Texto fornecido:
= = = =

A nós - não aos outros - incumbe um dever precioso: levar a luz e a civilização
aos lugares mais distantes do mundo. Despertar a alma da Ásia e África para
as ideias morais da Europa; dar a milhões de homens, que sem isso não
conheceriam a paz, nem a segurança, essas condições prévias do progresso
humano.
KIPLING, Joseph apud COMBLAIN, José. Nação e nacionalismo. São Paulo:
Duas Cidades, 1965. p. 240.
Tendo em vista que o ser humano se coloca no mundo, o vê e o interpreta pela
perspectiva da cultura em que se insere, uma tendência comum em nossa
sociedade é a de naturalizar nosso modo de vida como se fosse o único
correto, tomando-o como padrão de análise na comparação com outras
culturas. Tal atitude é denominada etnocentrismo. Esse comportamento
explica a sensação de estranhamento causada por hábitos e valores diferentes
daqueles com os quais estamos acostumados e que são preconizados por
nossa cultura. Conforme diz o antropólogo brasileiro Roque Laraia (1932-):
O fato de que o homem vê o mundo através de sua cultura tem como
consequência a propensão em considerar o seu modo de vida como o mais
correto e o mais natural. Tal tendência, denominada etnocentrismo, é
responsável em seus casos extremos pela ocorrência de numerosos conflitos
sociais.
LARAIA, Roque. Cultura: um conceito antropológico. Rio de Janeiro: Zahar,
1988. p. 75.
LEGENDA: A charge ao lado, publicada em 1892, traz a representação do
colonizador inglês Cecil Rhodes em uma posição de dominação e
superioridade sobre o continente africano. Cecil tinha o plano, nunca
concretizado, de construir uma ferrovia ligando o Egito à África do Sul.
FONTE: Revista Punch, 1892/Arquivo da editora
174
LEGENDA: Na foto, da década de 1910, habitantes da atual República dos
Camarões trabalham em plantação de café. Alguns povos do continente
africano foram explorados pelos europeus visando atender aos interesses
destes.
FONTE: Centre Historique des Archives Nationales, Paris, France/Archives
Charmet/The Bridgeman Art Library/Keystone
O relativismo cultural
Para evitar visões etnocêntricas sobre o "outro" - como a de Joseph Kipling -, a
Antropologia propõe uma análise sobre aquele que é diferente de nós fundada
no chamado relativismo cultural. Relativizar culturalmente significa que, ao
falarmos sobre outros povos e grupos, precisamos antes nos indagar:
· Como concebemos a sociedade da qual fazemos parte?

= = = =

Registros de dados:
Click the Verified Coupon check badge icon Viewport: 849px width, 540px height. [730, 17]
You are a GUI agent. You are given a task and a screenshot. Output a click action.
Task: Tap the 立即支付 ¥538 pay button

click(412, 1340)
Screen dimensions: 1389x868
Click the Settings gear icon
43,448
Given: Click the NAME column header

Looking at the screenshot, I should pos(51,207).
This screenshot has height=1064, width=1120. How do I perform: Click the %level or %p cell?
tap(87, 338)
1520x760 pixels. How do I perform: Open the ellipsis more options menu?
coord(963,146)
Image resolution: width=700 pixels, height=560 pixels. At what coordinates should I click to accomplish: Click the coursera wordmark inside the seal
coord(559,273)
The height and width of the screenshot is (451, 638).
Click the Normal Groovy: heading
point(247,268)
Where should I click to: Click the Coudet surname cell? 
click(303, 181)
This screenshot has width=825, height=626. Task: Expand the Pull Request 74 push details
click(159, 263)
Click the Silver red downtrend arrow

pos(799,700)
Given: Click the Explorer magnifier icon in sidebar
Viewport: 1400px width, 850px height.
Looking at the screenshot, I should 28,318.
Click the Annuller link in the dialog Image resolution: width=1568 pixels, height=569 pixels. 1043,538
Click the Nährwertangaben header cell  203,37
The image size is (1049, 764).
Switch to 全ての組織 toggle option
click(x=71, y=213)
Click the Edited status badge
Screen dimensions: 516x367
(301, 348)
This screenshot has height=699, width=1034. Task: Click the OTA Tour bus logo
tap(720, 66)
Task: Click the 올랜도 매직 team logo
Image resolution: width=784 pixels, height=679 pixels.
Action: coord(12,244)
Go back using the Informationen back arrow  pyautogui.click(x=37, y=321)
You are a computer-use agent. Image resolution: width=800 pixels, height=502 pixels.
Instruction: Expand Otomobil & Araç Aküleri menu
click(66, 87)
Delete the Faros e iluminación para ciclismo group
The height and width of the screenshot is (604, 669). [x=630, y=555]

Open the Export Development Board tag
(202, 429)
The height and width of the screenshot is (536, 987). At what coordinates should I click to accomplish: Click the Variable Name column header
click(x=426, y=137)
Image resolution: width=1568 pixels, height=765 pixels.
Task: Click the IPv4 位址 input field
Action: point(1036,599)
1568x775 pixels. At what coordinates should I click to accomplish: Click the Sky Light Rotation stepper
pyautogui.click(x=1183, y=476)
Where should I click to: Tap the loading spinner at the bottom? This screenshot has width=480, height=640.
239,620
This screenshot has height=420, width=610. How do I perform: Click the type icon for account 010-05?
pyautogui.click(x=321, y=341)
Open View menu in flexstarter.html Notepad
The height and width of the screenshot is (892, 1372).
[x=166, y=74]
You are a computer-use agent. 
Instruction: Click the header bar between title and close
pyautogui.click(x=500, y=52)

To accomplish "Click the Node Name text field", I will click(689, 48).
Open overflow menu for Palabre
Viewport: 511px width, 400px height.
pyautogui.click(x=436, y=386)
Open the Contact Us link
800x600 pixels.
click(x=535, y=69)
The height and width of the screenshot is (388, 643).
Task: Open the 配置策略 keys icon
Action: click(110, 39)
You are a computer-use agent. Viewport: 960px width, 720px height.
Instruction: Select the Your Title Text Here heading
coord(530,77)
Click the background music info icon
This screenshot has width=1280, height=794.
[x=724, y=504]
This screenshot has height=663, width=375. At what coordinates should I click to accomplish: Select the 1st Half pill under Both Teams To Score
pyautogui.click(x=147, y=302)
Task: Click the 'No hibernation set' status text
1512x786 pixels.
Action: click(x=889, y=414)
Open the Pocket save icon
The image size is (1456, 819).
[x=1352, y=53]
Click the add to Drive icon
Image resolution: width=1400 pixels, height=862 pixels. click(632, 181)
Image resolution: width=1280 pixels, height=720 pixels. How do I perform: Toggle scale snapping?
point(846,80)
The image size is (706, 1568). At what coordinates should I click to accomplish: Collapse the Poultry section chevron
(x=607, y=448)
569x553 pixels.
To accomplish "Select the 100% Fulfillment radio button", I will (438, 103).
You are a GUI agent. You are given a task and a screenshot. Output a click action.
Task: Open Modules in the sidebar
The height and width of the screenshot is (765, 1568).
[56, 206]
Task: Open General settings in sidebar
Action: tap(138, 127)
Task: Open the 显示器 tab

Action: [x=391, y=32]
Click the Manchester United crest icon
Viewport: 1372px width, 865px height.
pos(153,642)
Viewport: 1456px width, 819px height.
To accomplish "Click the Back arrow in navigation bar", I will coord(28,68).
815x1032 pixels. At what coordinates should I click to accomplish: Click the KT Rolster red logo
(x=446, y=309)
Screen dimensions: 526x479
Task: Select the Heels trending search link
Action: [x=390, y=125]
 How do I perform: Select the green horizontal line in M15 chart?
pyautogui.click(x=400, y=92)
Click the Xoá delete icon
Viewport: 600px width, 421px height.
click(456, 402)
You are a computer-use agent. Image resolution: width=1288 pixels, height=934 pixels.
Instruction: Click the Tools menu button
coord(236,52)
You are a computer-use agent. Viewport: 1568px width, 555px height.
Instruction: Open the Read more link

= = = =

Tarefas do exercício:
(a) Responda com base no texto sobre etnocentrismo:
(i) Que nome recebe a atitude de tomar o próprio modo de vida como padrão na comparação com outras culturas?
(ii) Em que ano foi publicada a charge que representa Cecil Rhodes?
(iii) Segundo a legenda da charge, o que Cecil Rhodes planejava construir?
(b) Prossiga o texto sobre etnocentrismo a partir do ponto em que ele termina.

Respostas em ordem:
(a)
(i) Etnocentrismo.
(ii) Em 1892.
(iii) Uma ferrovia ligando o Egito à África do Sul.

(b)
· Por que outros povos e culturas seriam definidos como primitivos ou arcaicos,
civilizados ou não? Quais parâmetros seriam utilizados para tal definição?
· Uma classificação desse tipo seria adequada ou tendenciosa? Ela serve a
outros interesses?
Cabe refletir e entender que outras sociedades ou grupos sociais têm
concepções e valores diferentes dos nossos - nem melhores, nem piores -
acerca da vida e do mundo. Isto pode ser explicado por inúmeros fatores inter-
relacionados, fruto das distintas experiências e de uma complexa teia de
relações sociais, constituídas historicamente no âmbito de cada cultura.
Nossa perspectiva cultural (a educação do nosso olhar) normalmente está
relacionada com o lugar ocupado por nós na sociedade e as relações
estabelecidas com os demais. O modo como vemos o mundo, apreciamos as
coisas de forma valorativa e moral, nossos comportamentos sociais e até
posturas corporais são produtos de uma herança cultural, analisa Roque
Laraia.
LEGENDA: Tirinha do personagem Calvin, de 1995.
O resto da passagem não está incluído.